How This Works in Practice
Drake's four-part framework, skills, workflows, infrastructure, and governance, maps closely onto how Multimodal builds AgentFlow for credit union partners. The workflow piece is the clearest overlap: a RAG loop surfaces where an SOP manual has gone stale, but turning that into something an agent can act on, with an audit trail a regulator can follow, is what Document AI and Decision AI are built to do. The zero trust and role-based access Drake describes as a prerequisite aren't a separate project bolted onto AI in AgentFlow, they're built into how the platform handles a credit union's data from the start.
Want more on financial services and AI? Check other episodes here.
Frequently Asked Questions
1. What is an AI governance framework for a credit union, and how is it different from an AI policy?
An AI governance framework covers ongoing risk and business process for managing models, agents, and evals as they run. An AI policy is a static document. Kirk Drake argues most credit unions have the second and mistake it for the first.
2. What should an AI implementation roadmap for a credit union include in the first 90 days?
A skills catalog built from existing job descriptions, a documented workflow system replacing outdated SOP manuals, and an open call for staff volunteers rather than a mandated rollout. Drake compresses what took his own company 18 months into 30 to 60 days for credit union clients.
3. Is AI data privacy a real concern for credit unions, or mostly a perception problem?

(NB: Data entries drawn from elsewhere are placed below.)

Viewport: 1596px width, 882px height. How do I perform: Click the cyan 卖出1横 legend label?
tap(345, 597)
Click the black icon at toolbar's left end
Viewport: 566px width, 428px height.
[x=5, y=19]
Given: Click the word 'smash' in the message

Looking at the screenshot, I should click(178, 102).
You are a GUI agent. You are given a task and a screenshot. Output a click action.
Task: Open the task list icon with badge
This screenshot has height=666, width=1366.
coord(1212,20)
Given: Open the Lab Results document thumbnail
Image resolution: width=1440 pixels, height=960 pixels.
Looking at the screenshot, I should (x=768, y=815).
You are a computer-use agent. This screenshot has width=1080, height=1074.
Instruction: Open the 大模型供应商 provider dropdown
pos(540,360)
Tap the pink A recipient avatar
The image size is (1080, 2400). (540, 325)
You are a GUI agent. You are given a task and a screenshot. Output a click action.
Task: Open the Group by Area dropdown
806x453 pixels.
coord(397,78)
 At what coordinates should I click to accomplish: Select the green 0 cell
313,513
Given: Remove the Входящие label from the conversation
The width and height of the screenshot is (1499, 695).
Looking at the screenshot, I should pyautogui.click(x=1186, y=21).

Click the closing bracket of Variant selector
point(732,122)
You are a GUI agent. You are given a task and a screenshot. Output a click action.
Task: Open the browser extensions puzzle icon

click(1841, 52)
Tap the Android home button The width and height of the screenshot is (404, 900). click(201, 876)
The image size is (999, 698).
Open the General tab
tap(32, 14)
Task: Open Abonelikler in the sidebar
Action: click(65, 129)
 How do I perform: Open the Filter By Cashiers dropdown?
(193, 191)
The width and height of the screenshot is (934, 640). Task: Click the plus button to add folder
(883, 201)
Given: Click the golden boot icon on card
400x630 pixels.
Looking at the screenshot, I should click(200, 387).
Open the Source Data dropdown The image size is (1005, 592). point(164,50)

Mostly perception, according to Drake. Zero trust environments, role-based access, PII scrubbers, and hosting patterns like Microsoft Foundry already solve the technical risk. Platforms like AgentFlow build that architecture in rather than treating it as a separate project.
4. Should a credit union hire a VP of AI or run an AI readiness assessment first?
Neither, in Drake's view. Skip the dedicated hire, since AI adoption works better as an organization-wide strategy than a department. Instead, send an open invitation for volunteers and treat the 5 to 7 percent who opt in first as the real readiness signal.
5. How do you close an AI skills gap without a company-wide mandate?
Let visible results do the recruiting. An opted-in group of early volunteers typically shows measurably more output within six to twelve weeks, which pulls the next wave in voluntarily rather than through a top-down training requirement.
6. Why does Kirk Drake say 30 years of skills now count for zero?
Because the specific tool proficiencies, PowerPoint, spreadsheets, pivot tables, that people built careers on have been commoditized by AI. Drake's point isn't that experience is worthless, but that treating the loss as sunk cost is what keeps institutions from moving forward.